AIWiki
Malaysia

Stable Diffusion

Stable Diffusion is an open-source latent diffusion model developed by Stability AI that generates high-quality images from text prompts, running efficiently on consumer-grade hardware.

5 min readLast updated May 2026Models

Stable Diffusion is a latent diffusion model developed by Stability AI in collaboration with researchers at Ludwig Maximilian University of Munich and RunwayML, first released publicly in August 2022. It is one of the most widely adopted open-source generative AI models, capable of producing photorealistic and artistic images from natural language text prompts. Unlike many contemporary image generation systems that operate exclusively through cloud APIs, Stable Diffusion can run on consumer-grade graphics processing units (GPUs), making it accessible to individual developers, artists, and researchers worldwide.

By 2024, an estimated 80 percent of all AI-generated images were produced using Stable Diffusion-based tools or derivatives, reflecting the model's dominant position in the open-source image generation ecosystem.

Architecture

Stable Diffusion is built on the latent diffusion model (LDM) architecture, which performs the diffusion process in a compressed latent space rather than directly in pixel space. This design choice is the key technical innovation that makes the model computationally practical.

The model consists of three primary components. The variational autoencoder (VAE) compresses input images into a lower-dimensional latent representation and reconstructs images from latent codes. The U-Net, a convolutional architecture with attention layers, learns to iteratively denoise latent representations during both training and inference. The text encoder, typically a CLIP (Contrastive Language-Image Pre-training) model developed by OpenAI, converts text prompts into numerical embeddings that guide the denoising process.

Forward and Reverse Diffusion

During training, the forward diffusion process gradually adds Gaussian noise to image latents over a fixed number of timesteps until the latent is indistinguishable from pure random noise. The model then learns to reverse this process, predicting and subtracting the noise at each step to recover the original latent. This is inspired by principles from non-equilibrium thermodynamics and has strong theoretical connections to score-based generative models.

During inference, generation begins from a random noise tensor. The U-Net iteratively denoises this tensor over many timesteps (typically 20 to 50 steps), guided by the text embedding, until a coherent image latent emerges. The VAE decoder then maps this latent back to pixel space to produce the final image.

Versions and Variants

Stability AI has released multiple versions of the model since 2022. Stable Diffusion 1.5, released in October 2022, became the most widely used base model due to its balance of quality and speed. Stable Diffusion 2.0 and 2.1 improved resolution handling and updated the text encoder to OpenCLIP. Stable Diffusion XL (SDXL), released in 2023, introduced a two-stage architecture producing higher-quality images at 1024x1024 resolution. Stable Diffusion 3 and 3.5, released in 2024, incorporated a multimodal diffusion transformer architecture with improved text rendering and composition.

Capabilities and Use Cases

The model supports several primary use cases. Text-to-image generation creates images from a written prompt describing the desired content. Image-to-image translation transforms an existing image guided by a prompt, blending the source image structure with the prompt's semantic content. Inpainting allows selective regeneration of masked regions within an image.

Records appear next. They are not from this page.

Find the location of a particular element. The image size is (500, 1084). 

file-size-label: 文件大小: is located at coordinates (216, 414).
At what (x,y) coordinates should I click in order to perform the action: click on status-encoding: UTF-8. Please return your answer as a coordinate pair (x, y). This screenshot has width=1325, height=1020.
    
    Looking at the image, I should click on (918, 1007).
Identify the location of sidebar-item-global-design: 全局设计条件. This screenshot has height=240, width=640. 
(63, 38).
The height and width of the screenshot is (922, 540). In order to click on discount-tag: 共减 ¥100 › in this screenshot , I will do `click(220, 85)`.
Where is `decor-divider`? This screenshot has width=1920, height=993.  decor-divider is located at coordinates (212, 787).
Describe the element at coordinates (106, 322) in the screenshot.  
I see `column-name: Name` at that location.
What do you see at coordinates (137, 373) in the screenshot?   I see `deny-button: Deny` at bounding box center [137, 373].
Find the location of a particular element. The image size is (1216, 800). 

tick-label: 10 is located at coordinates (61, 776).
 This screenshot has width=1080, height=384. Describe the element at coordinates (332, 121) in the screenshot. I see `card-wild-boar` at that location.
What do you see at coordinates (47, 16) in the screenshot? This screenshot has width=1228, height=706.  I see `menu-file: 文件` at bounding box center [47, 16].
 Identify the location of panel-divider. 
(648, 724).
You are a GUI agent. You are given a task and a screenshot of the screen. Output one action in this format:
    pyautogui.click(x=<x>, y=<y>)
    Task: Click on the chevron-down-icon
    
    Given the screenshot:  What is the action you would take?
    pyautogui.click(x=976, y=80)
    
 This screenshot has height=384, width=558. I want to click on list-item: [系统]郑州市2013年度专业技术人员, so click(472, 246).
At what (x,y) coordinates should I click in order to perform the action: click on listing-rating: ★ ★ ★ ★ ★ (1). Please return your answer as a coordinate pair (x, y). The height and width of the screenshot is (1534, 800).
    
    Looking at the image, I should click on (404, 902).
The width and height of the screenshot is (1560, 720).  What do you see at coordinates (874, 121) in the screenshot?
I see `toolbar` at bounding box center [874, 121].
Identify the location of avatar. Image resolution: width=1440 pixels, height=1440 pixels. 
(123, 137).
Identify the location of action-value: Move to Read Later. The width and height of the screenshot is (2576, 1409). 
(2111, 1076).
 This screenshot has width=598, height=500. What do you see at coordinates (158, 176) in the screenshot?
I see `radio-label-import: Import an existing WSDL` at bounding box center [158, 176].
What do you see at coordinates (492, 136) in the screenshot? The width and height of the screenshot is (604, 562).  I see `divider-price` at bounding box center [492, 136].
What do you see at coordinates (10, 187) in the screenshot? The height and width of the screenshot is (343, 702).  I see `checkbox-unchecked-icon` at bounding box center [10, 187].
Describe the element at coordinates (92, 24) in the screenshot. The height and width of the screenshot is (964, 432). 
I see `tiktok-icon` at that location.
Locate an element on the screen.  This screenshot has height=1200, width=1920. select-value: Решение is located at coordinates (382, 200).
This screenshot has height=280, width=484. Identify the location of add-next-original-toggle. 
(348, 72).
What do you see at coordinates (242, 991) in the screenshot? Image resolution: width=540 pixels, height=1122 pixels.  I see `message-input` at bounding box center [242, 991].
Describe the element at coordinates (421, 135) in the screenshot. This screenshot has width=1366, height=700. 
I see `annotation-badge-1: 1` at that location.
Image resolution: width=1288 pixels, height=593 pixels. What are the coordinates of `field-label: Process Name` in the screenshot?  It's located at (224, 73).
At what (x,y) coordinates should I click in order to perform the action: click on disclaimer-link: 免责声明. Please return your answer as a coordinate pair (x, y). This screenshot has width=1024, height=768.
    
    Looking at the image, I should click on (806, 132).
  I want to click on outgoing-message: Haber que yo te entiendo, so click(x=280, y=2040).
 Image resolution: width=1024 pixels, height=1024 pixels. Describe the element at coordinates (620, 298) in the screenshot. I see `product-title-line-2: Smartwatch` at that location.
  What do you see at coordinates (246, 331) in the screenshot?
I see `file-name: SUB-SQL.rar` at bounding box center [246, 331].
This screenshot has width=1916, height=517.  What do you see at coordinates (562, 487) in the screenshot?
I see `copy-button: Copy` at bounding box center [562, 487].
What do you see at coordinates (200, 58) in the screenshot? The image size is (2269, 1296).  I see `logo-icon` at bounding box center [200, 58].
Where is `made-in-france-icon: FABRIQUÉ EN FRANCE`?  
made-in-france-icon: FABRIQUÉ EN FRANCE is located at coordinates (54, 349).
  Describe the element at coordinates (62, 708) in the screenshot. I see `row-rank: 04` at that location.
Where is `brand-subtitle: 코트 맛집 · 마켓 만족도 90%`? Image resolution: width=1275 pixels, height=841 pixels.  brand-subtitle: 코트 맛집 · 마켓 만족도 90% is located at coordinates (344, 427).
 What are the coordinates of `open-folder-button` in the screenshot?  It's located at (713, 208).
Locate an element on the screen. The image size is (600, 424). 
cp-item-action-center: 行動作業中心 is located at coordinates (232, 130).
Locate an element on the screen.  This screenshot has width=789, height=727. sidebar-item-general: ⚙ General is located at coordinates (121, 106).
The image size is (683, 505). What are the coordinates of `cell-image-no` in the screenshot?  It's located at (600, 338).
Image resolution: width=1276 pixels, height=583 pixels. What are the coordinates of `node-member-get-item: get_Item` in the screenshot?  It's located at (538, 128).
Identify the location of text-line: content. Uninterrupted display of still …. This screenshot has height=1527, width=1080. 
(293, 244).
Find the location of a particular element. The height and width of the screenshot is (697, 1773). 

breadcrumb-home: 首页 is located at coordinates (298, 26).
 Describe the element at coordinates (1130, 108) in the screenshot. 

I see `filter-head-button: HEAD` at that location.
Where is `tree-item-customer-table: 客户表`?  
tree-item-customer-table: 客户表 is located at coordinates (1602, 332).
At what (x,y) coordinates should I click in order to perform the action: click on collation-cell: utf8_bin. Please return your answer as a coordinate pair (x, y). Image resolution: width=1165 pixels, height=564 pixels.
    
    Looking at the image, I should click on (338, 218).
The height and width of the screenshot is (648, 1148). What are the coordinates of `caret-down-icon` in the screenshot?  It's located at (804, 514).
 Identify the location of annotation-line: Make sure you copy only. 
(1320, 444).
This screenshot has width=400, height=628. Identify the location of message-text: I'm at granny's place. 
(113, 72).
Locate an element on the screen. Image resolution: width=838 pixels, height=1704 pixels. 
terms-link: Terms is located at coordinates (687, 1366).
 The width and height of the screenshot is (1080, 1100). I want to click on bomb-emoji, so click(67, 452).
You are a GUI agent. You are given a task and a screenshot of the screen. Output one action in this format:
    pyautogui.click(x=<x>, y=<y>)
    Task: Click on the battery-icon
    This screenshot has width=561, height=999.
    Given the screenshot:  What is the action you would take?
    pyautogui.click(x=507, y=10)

ControlNet, a popular extension, enables precise spatial control over generated images using edge maps, depth maps, or human pose skeletons.

Fine-tuning methods including DreamBooth and textual inversion allow users to train the model on a small number of custom images, enabling it to generate novel depictions of specific subjects, styles, or objects.

Open-Source Ecosystem

The open-source release of Stable Diffusion's weights in 2022 catalysed a large ecosystem of community tools and applications. Automatic1111's AUTOMATIC1111 webUI became the dominant local interface, offering extensive controls and a plugin system. ComfyUI, a node-based workflow tool, provides more flexible pipeline construction. Hugging Face hosts thousands of fine-tuned model variants and LoRA (Low-Rank Adaptation) weights contributed by the community.

This open ecosystem contrasts with the closed API models such as DALL-E and Midjourney, enabling researchers and developers to study, modify, and redistribute the model and its derivatives.

See Also

References

  1. Rombach, R., Blattmann, A., Lorenz, D., Esser, P., and Ommer, B. (2022). High-Resolution Image Synthesis with Latent Diffusion Models. Proceedings of CVPR 2022.
  2. Stability AI. (2022). Stable Diffusion Public Release. stability.ai.
  3. Podell, D. et al. (2023). SDXL: Improving Latent Diffusion Models for High-Resolution Image Synthesis. arXiv:2307.01952.
  4. Ruiz, N. et al. (2023). DreamBooth: Fine Tuning Text-to-Image Diffusion Models for Subject-Driven Generation. Proceedings of CVPR 2023.
  5. MDEC. (2024). Digital Creative Industry Report. Malaysia Digital Economy Corporation, Kuala Lumpur.